Work required |
Would you write out the entries below, every one of them, exactly?

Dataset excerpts
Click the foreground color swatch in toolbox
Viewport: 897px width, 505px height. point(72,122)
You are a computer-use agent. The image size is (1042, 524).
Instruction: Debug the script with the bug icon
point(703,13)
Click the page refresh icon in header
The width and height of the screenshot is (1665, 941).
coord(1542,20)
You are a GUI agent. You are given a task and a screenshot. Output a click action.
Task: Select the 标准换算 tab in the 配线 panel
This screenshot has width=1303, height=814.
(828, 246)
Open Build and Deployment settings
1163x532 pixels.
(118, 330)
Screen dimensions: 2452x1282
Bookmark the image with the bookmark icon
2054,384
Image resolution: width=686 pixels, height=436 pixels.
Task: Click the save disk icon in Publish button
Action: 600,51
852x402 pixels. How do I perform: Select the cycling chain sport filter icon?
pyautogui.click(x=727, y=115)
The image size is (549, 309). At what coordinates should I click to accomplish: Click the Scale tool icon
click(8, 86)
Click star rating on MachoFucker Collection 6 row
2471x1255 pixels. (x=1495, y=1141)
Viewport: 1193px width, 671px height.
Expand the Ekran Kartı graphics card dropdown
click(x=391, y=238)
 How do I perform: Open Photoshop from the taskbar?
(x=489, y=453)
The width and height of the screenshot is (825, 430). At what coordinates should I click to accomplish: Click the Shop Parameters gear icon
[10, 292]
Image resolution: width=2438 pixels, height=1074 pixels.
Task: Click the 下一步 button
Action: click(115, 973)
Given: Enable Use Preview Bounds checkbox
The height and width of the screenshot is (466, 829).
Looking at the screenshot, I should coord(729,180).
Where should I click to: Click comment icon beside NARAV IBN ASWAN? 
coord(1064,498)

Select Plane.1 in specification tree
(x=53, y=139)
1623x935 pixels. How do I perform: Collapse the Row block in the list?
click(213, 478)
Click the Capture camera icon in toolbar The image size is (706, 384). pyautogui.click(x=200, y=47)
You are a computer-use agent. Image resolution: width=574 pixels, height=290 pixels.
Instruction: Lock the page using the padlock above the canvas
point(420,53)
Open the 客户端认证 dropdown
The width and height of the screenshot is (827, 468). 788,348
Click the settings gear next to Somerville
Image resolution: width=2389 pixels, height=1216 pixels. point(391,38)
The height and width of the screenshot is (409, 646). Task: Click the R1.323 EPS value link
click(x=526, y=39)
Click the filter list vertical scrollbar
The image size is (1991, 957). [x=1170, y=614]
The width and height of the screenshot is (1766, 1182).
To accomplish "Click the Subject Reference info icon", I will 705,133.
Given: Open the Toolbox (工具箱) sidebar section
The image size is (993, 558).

Answer section |
Click the foreground color swatch in toolbox
Viewport: 897px width, 505px height. point(72,122)
You are a computer-use agent. The image size is (1042, 524).
Instruction: Debug the script with the bug icon
point(703,13)
Click the page refresh icon in header
The width and height of the screenshot is (1665, 941).
coord(1542,20)
You are a GUI agent. You are given a task and a screenshot. Output a click action.
Task: Select the 标准换算 tab in the 配线 panel
This screenshot has width=1303, height=814.
(828, 246)
Open Build and Deployment settings
1163x532 pixels.
(118, 330)
Screen dimensions: 2452x1282
Bookmark the image with the bookmark icon
2054,384
Image resolution: width=686 pixels, height=436 pixels.
Task: Click the save disk icon in Publish button
Action: 600,51
852x402 pixels. How do I perform: Select the cycling chain sport filter icon?
pyautogui.click(x=727, y=115)
The image size is (549, 309). At what coordinates should I click to accomplish: Click the Scale tool icon
click(8, 86)
Click star rating on MachoFucker Collection 6 row
2471x1255 pixels. (x=1495, y=1141)
Viewport: 1193px width, 671px height.
Expand the Ekran Kartı graphics card dropdown
click(x=391, y=238)
 How do I perform: Open Photoshop from the taskbar?
(x=489, y=453)
The width and height of the screenshot is (825, 430). At what coordinates should I click to accomplish: Click the Shop Parameters gear icon
[10, 292]
Image resolution: width=2438 pixels, height=1074 pixels.
Task: Click the 下一步 button
Action: click(115, 973)
Given: Enable Use Preview Bounds checkbox
The height and width of the screenshot is (466, 829).
Looking at the screenshot, I should coord(729,180).
Where should I click to: Click comment icon beside NARAV IBN ASWAN? 
coord(1064,498)

Select Plane.1 in specification tree
(x=53, y=139)
1623x935 pixels. How do I perform: Collapse the Row block in the list?
click(213, 478)
Click the Capture camera icon in toolbar The image size is (706, 384). pyautogui.click(x=200, y=47)
You are a computer-use agent. Image resolution: width=574 pixels, height=290 pixels.
Instruction: Lock the page using the padlock above the canvas
point(420,53)
Open the 客户端认证 dropdown
The width and height of the screenshot is (827, 468). 788,348
Click the settings gear next to Somerville
Image resolution: width=2389 pixels, height=1216 pixels. point(391,38)
The height and width of the screenshot is (409, 646). Task: Click the R1.323 EPS value link
click(x=526, y=39)
Click the filter list vertical scrollbar
The image size is (1991, 957). [x=1170, y=614]
The width and height of the screenshot is (1766, 1182).
To accomplish "Click the Subject Reference info icon", I will 705,133.
Given: Open the Toolbox (工具箱) sidebar section
The image size is (993, 558).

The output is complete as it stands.